たとえば、高齢者がだまされて高額な買い物をしてしまうなどの被害防止、施設入所の際の手続きなど、本人の保護を目的としています。ただし、自己決定権の尊重や、現在持っている能力の活用という面もあるため、日常的な買い物などは、後見人を通さず本人の自由にできます。

任意後見制度と法定後見制度
成年後見制度は、任意後見制度と法定後見制度からなります。
●任意後見制度
すぐに保護や支援が必要なわけではないけれども、将来に備えて、自分の生活や療養看護、財産管理、法律行為の代行をしてもらう人をあらかじめ選んでおくのが任意後見制度です。後見人は、家族や親族、親しい友人でもかまいません。
自分で後見人を選べるので、将来、自分の意志にかなった保護や支援が得られます。

●法定後見制度
すぐに保護や支援が必要な人のための制度です。本人の判断能力の程度に応じて、「補助」「保佐」「後見」の3つに区分されます。
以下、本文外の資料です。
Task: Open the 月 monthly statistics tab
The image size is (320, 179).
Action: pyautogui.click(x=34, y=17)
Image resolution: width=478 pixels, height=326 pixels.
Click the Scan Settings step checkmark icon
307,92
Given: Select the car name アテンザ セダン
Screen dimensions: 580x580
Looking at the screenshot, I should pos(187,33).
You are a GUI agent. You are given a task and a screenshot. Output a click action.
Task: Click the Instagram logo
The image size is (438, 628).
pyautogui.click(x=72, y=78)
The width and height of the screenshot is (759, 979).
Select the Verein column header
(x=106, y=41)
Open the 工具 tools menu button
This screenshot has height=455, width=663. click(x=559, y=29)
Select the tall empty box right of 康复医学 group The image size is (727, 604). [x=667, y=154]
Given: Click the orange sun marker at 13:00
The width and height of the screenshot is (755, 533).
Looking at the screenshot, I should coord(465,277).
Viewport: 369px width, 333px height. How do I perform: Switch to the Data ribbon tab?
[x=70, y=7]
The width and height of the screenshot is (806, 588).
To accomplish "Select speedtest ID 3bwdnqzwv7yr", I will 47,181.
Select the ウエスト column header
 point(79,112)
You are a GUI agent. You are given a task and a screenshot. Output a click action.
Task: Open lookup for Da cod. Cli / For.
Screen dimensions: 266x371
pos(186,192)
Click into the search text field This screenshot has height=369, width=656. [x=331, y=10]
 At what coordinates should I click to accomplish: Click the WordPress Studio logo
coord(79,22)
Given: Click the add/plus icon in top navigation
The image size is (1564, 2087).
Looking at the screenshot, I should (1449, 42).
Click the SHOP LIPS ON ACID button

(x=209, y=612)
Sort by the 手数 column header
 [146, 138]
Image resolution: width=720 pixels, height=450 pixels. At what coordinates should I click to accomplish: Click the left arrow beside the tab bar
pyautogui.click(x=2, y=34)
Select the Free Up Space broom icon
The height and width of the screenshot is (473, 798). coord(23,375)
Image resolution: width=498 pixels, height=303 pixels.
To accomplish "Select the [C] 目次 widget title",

法律行為を代行したり、本人が行う法律行為に同意したり、本人が行った不利益な契約などを取り消したりできます。後見人は、家庭裁判所が選任します。

成年後見制度のメリットとデメリット
成年後見人となった人は、法務局に登記されます。本人や後見人が請求すれば「登記事項証明書」が発行されるので、相手方にそれを示すとスムーズにやり取りができます。後見人には取消権もあるので、本人が詐欺などにあっても後見人が取り消すことができます。
逆にデメリットとしては、制度を利用している人は、会社役員、医師、弁護士など一定の資格を持つことができません。選任者の決定に時間が必要となる場合が多く、さらに、制度の手続きに時間がかかり、迅速性に欠けます。